Case Presentation: A 57-year-old man with congestive heart failure and coronary artery disease presented with shortness of breath of two days duration. He denied fevers, chills, chest pain, or cough. Presenting vitals were significant for oxygen saturation of 80%, requiring. All other vitals were within normal limits. Physical exam was unremarkable. His labs were significant for thrombocytopenia to 7 K/uL, lactate dehydrogenase(LDH) 1696U/L and ferritin 14428ng/mL. Finally, he was found to be COVID-19 positive. Due to severe thrombocytopenia, peripheral smear was sent and was revealing for 4-5 schistocytes per high power field, raising suspicion for thrombotic thrombocytopenic purpura(TTP). PLASMIC score on admission was 6 (72% chance of ADAMTS13 deficiency). He underwent plasma exchange (PLEX) for presumed TTP. Thrombocytopenia was refractory to PLEX, requiring platelet transfusions every 2-3 days. PLEX was subsequently discontinued due to lack of clinical response and after ADAMTS-13 returned >10% at 15.2%. The patient was subsequently started on IV immunoglobulin(IVIG) for presumed immune thrombocytopenic purpura(ITP), also without platelet response. As thrombocytopenia was refractory to PLEX and IVIG, bone marrow biopsy was performed. Biopsy was revealing for hypercellular marrow with tri-lineage hematopoiesis and increased histiocytes with presence of hemophagocytosis. Further lab testing revealed elevated soluble IL-2 receptor at 3338pg/mL and triglycerides at 390mg/dL. CD56+/CD3- natural killer cell levels were decreased at 13cells/uL. Patient’s H-score was elevated at 165 and a diagnosis of hemophagocytic lymphohistiocytosis (HLH) was subsequently made. The patient received high dose steroids throughout his hospital course, however etoposide was deferred due to bacteremia. Patient ultimately died from multiorgan failure.
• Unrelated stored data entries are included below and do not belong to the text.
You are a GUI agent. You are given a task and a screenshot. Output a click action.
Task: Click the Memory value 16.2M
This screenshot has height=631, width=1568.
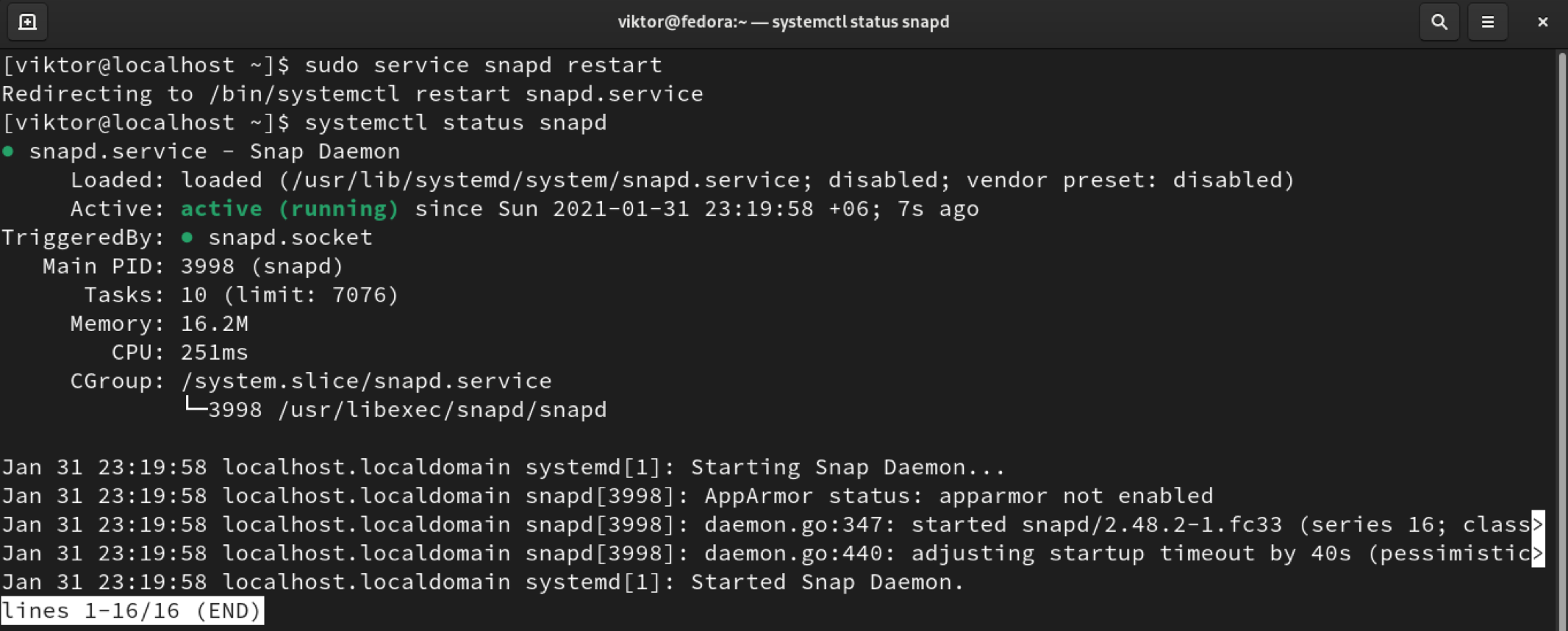[x=215, y=324]
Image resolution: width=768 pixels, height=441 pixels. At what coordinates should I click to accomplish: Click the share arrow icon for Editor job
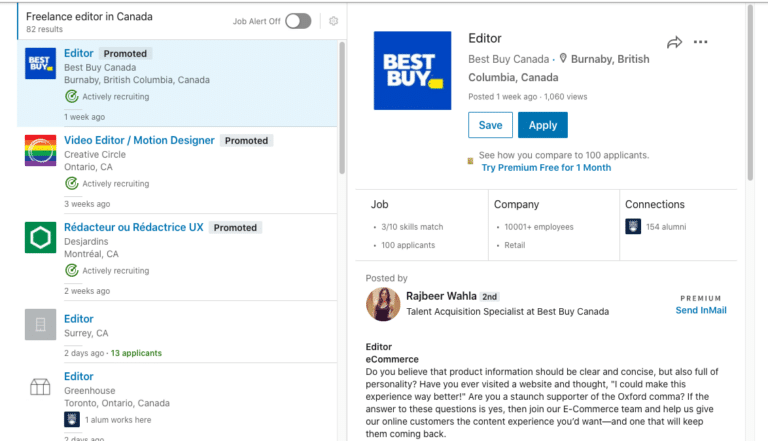tap(674, 43)
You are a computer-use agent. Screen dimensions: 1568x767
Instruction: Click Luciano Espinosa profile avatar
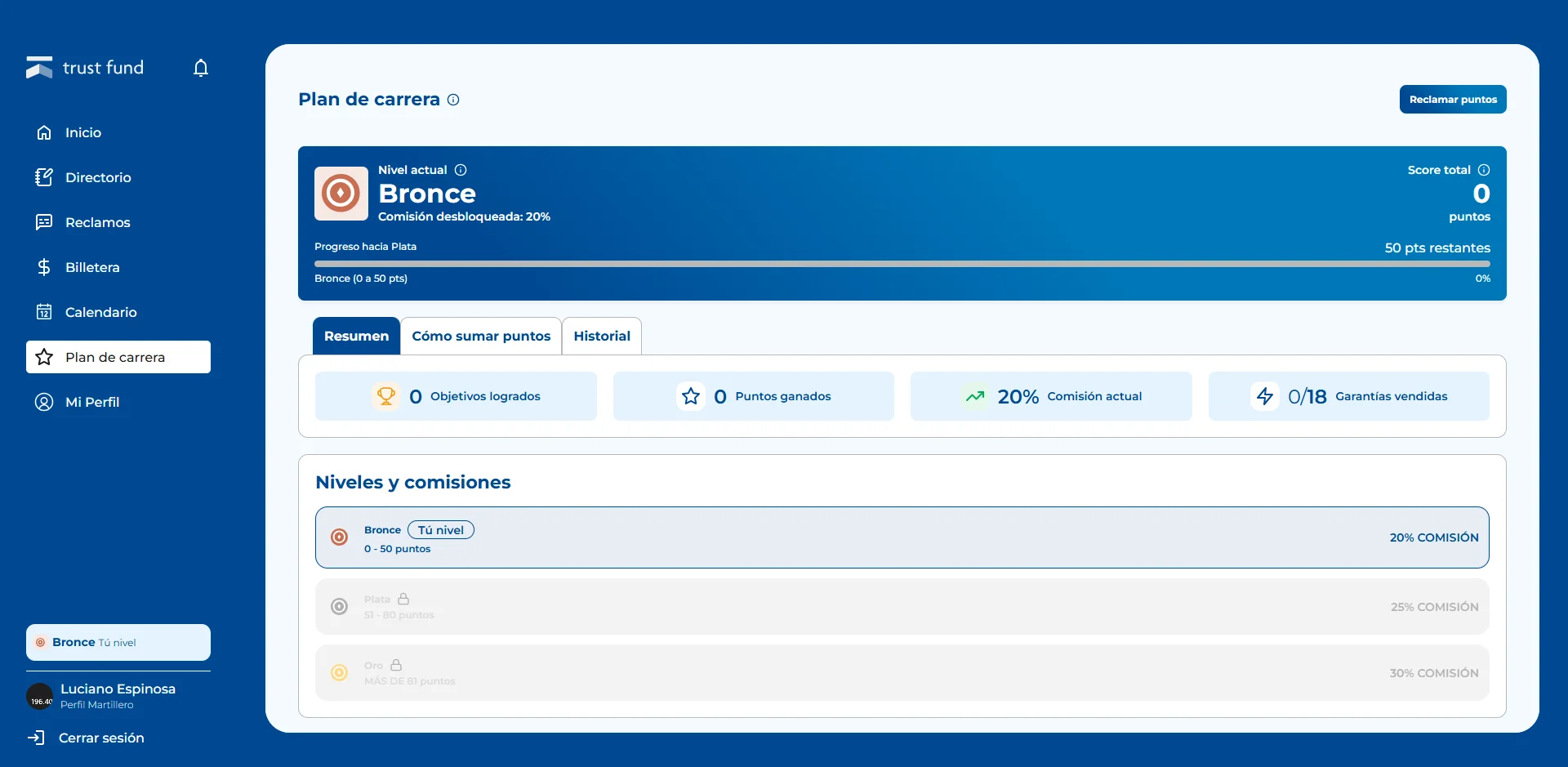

Discussion: Our patient was diagnosed with hemophagocytic lymphohistiocytosis (HLH) secondary to COVID-19. The diagnosis of secondary HLH can be difficult as COVID-19 is commonly associated with a multi-system inflammatory response that can mimic a typical HLH presentation. HLH from a hyperinflammatory state generally occurs from immune activation gone awry. This is a product of excessive cytokine release from activated macrophages that result in tissue damage and subsequent organ failure. The HLH-2004 study, reported common clinical findings in patients with suspected HLH. This includes fever, cytopenias, hypertriglyceridemia, splenomegaly, decreased natural killer cell activity, hemophagocytosis in biopsy, and increased ferritin and IL2 receptor levels. A diagnostic scoring system or H-score, was developed to help estimate probability of HLH. An H-score ≥ 250 signifies 99% probability of HLH and a score ≤ 90 signifies a < 1% probability of HLH. Our patient’s H-score was 165, conferring a 40-54% probability of HLH. Bone marrow aspirate revealed hemophagocytosis (Images A,B,C). Treatment usually consists of steroids and etoposide. Our patient had already received extensive steroids throughout his prolonged hospitalization and etoposide was ultimately deferred due to the patient’s florid multi-organ failure.
Conclusions: Many clinical manifestations of COVID-19 continue to remain unknown. Patients with refractory thrombocytopenia of unclear etiology should undergo COVID-19 testing. HLH or an HLH-like syndrome should be on the differential when evaluating thrombocytopenia in COVID patients.